Task requirements:
Give the data again exactly as written, skipping any pictures.

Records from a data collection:
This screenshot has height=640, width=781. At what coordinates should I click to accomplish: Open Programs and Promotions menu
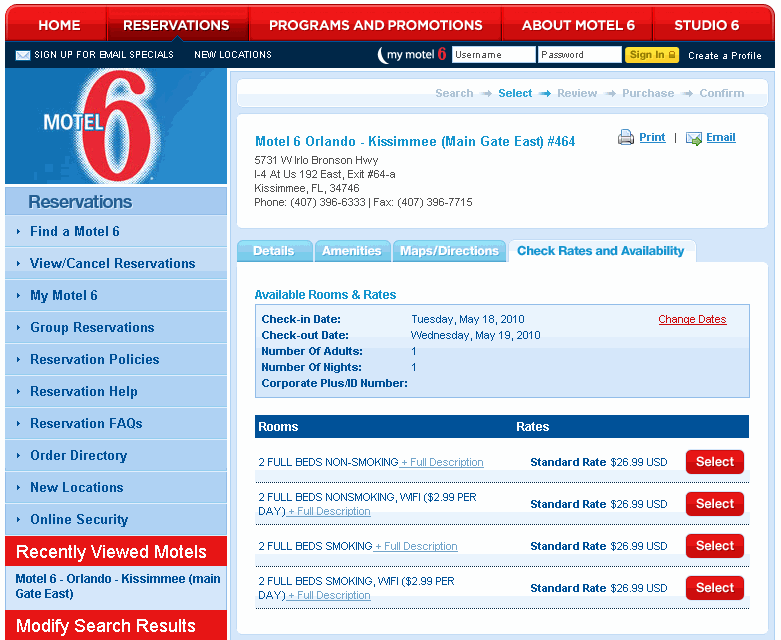pyautogui.click(x=375, y=25)
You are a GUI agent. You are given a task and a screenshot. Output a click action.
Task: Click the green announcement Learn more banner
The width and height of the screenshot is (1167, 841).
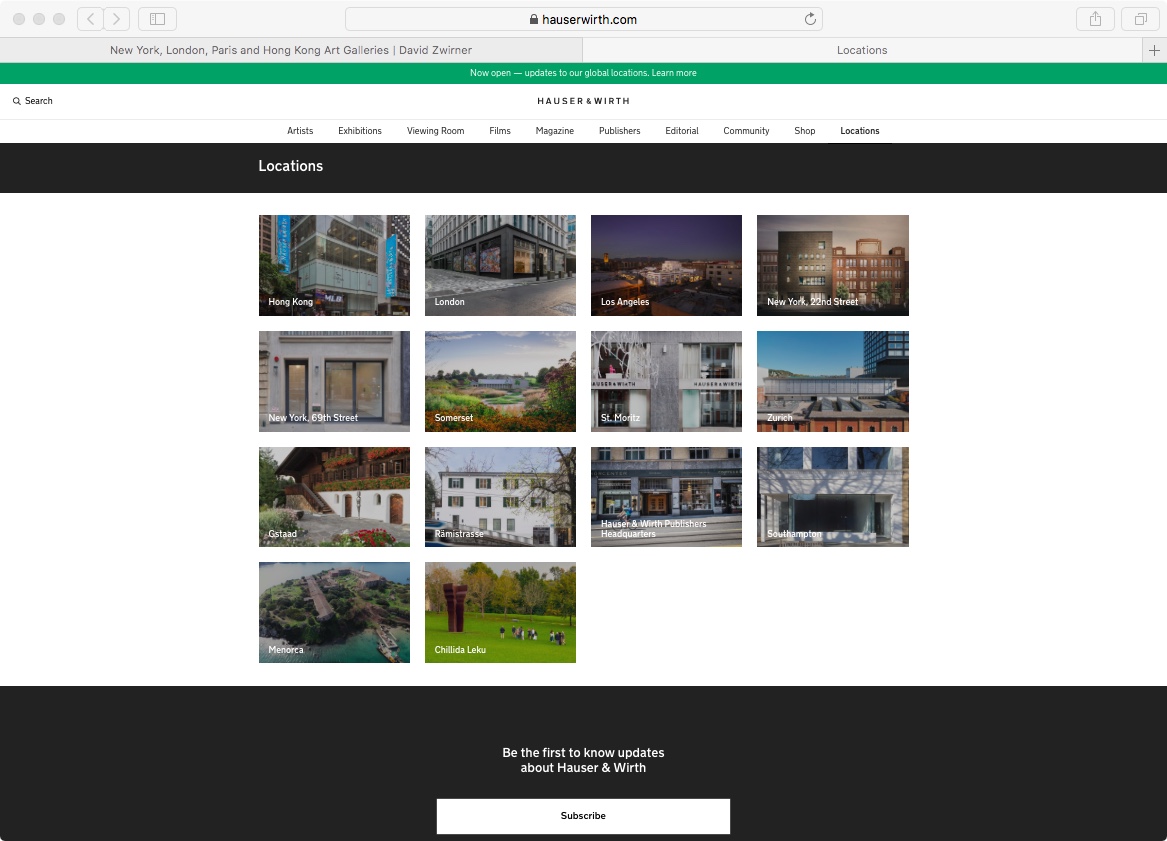tap(583, 73)
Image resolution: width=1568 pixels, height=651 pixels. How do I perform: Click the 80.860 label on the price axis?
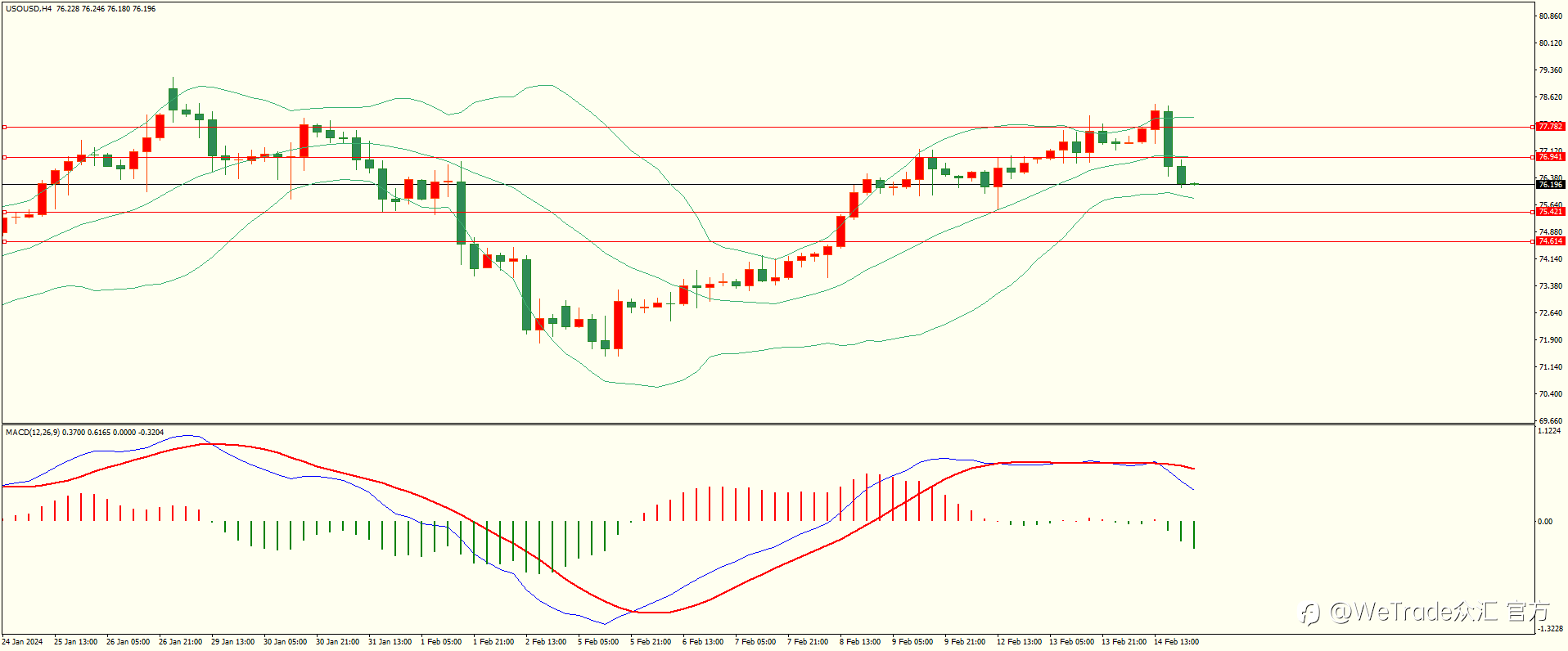tap(1551, 16)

Task response:
This screenshot has height=640, width=781. At what coordinates should I click to accomplish: Open Programs and Promotions menu
pyautogui.click(x=375, y=25)
You are a GUI agent. You are given a task and a screenshot. Output a click action.
Task: Click the green announcement Learn more banner
The width and height of the screenshot is (1167, 841).
tap(583, 73)
Image resolution: width=1568 pixels, height=651 pixels. How do I perform: Click the 80.860 label on the price axis?
tap(1551, 16)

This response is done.